Geothermal energy has been harnessed for recreational uses for millennia, but only for electricity generation for a little over a century. Although geothermal is unique amongst renewables for its baseload and renewable heat provision capabilities, uptake continues to lag far behind that of solar and wind. This is mainly attributable to (i) uncertainties over resource availability in poorly-explored reservoirs and (ii) the concentration of full-lifetime costs into early-stage capital expenditure (capex). Recent advances in reservoir characterization techniques are beginning to narrow the bounds of exploration uncertainty, both by improving estimates of reservoir geometry and properties, and by providing pre-drilling estimates of temperature at depth.
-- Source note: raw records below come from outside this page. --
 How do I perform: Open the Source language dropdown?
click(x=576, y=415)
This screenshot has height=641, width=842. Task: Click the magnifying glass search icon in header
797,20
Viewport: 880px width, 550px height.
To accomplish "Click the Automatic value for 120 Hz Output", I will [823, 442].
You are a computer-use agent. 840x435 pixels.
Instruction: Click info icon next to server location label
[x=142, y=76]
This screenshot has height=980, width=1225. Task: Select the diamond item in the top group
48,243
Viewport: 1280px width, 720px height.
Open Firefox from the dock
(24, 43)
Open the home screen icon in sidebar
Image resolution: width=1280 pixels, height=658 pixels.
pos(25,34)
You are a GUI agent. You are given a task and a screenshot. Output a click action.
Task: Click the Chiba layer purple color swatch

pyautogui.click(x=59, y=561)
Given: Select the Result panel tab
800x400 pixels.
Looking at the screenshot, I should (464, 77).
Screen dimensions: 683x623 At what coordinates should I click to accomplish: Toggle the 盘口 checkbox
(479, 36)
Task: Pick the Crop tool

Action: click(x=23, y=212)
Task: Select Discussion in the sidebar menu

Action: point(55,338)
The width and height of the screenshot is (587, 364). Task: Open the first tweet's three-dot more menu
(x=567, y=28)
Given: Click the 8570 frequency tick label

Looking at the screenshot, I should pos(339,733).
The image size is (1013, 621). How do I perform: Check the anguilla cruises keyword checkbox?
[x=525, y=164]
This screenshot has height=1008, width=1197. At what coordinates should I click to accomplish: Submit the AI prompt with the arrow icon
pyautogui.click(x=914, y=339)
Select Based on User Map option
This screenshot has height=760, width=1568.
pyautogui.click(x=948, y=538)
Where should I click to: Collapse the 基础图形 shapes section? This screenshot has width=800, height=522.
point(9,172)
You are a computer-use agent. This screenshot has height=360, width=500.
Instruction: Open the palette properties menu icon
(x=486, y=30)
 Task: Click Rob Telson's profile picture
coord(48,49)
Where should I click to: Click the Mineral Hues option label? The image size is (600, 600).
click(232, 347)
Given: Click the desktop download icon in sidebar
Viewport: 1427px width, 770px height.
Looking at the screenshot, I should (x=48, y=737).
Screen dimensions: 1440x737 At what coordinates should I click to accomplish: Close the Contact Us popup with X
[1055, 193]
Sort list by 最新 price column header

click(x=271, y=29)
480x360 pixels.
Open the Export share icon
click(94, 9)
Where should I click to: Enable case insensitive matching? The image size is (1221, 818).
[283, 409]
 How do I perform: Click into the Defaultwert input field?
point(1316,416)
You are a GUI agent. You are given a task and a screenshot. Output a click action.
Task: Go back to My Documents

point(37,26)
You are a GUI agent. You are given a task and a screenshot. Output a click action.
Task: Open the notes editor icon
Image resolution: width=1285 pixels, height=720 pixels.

Advances in drilling technologies and management have potential to significantly lower initial capex, while operating expenditure is being further reduced by more effective reservoir management—supported by robust models—and increasingly efficient energy conversion systems (flash, binary and combined-heat-and-power). Advances in characterization and modelling are also improving management of shallow low-enthalpy resources that can only be exploited using heat-pump technology. Taken together with increased public appreciation of the benefits of geothermal, the technology is finally ready to take its place as a mainstream renewable technology, exploited far beyond its traditional confines in the world’s volcanic regions.

Suggested Citation

  • Paul L. Younger, 2015. "Geothermal Energy: Delivering on the Global Potential," Energies, MDPI, vol. 8(10), pages 1-18, October.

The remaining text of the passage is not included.